Hazır konu Ferhat Göçer’den açılmışken onu sahnede ilk kez gördüğüm anı da anlatmak istiyorum. Tarih 30 Mart 2007’ydi. Daha henüz CNN Türk’te değildim. Hatta BJK TV’ye bile geçmemiştim. Sonradan adı Sports TV olan Kanal D Spor’daki ilk zamanlarımı geçiriyordum. Çağatay Abi beni her gördüğünde “Gömlek, pantolon giy” diyordu. Ben de giyiyordum. O zamanlar öyle spor takılmıyordum yani. Ama o gün 40 yılda bir sweatshirt giyeyim demiştim. Çünkü Beyaz Show’a gidecektim. Zaten bana “Cuma günleri spor giyinebilirsin” demişti. Aslında herkes spor giyiniyordu ama ben o günlerde ciddiye alınmak ve işime önem verdiğimi göstermek için tavsiye ile daha klasik giyinme kararı almıştım hiç tarzım olmadığı halde… Tabii ki sonra ben de spor giyinmeye ve traşsız gelmeye kaydım, o ayrı mesele… Kendisi Cuma günleri spor giyinebileceğimi söylediği halde beni görünce “Ben sana ne dedim? Beni dinlemiyorsun” demişti. Cuma günleri de gömlek giyinme kararı almıştım böylece… Evet, dediğim gibi 30 Mart 2007’de Sport Center mesaisi bittikten sonra eve dönmeyip yine Doğan TV binasında çekilen Beyaz Show’a kalmıştım. Çok eğlenmiştim. Daha önceden gittiğim Makina’da biraz sıkılmıştım. Beyaz Show’da da öyle olacak sanıyordum. Fakat gülmekten yanaklarım ağrımıştı. Benim 2008’de izlemeye başladığım “Lost” dizisinden tanıdığımız Çinli oyuncu Bai Ling, Deniz Akkaya, Tamer Karadağlı, Ferhat Göçer, ayak parmağıyla ok atabilen Rus kız, Pavorotti’ye benzeyen Türk operacı adam (yani Hakan Aysev) konuktular. Oyuncu olanlar yeni filmleri “Ölümle Dans”ı anlatmışlardı. Şarkıcı olanlar da mini konserler vermişti. Güzel vakit geçirmiştim. “Makina” kadar da uzun sürmemişti ayrıca…

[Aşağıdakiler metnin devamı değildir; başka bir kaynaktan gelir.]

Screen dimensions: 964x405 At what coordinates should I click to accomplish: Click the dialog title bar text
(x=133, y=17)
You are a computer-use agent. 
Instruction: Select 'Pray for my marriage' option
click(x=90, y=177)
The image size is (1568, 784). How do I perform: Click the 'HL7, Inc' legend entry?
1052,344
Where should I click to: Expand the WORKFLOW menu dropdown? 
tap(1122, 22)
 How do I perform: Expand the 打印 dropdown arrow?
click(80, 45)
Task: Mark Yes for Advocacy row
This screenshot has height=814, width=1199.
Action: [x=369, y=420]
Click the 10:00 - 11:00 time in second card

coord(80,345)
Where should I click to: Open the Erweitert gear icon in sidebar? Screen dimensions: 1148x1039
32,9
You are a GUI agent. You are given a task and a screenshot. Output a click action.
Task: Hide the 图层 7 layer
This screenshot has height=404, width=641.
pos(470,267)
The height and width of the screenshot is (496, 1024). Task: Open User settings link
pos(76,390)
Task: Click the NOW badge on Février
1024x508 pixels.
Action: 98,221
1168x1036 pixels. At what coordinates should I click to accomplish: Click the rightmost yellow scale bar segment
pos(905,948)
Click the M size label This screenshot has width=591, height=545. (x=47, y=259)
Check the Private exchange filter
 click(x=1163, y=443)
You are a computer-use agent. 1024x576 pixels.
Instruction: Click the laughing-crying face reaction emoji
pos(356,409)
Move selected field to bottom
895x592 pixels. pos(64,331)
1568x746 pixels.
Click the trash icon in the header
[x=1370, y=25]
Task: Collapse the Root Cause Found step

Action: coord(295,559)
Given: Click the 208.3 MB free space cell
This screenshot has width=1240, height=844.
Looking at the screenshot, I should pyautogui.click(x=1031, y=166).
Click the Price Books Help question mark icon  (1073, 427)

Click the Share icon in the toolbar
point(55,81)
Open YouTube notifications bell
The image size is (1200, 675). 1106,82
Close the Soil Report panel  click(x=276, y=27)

NOT: Bu yazı hem 02.07.2009 ve 30.03.2007 tarihlerinde kendi yazdığım günlük yazılarımı içermekte olup; hem de web siteme koymak için 04.11.2015 tarihini beklediğimden dolayı biraz daha ayrıntıdan bahsetmek istediğim için ve hafızam da buna müsaade etmediği için Magazinkolik ve Hürriyet haberlerinden birkaç cümle eklenmiştir.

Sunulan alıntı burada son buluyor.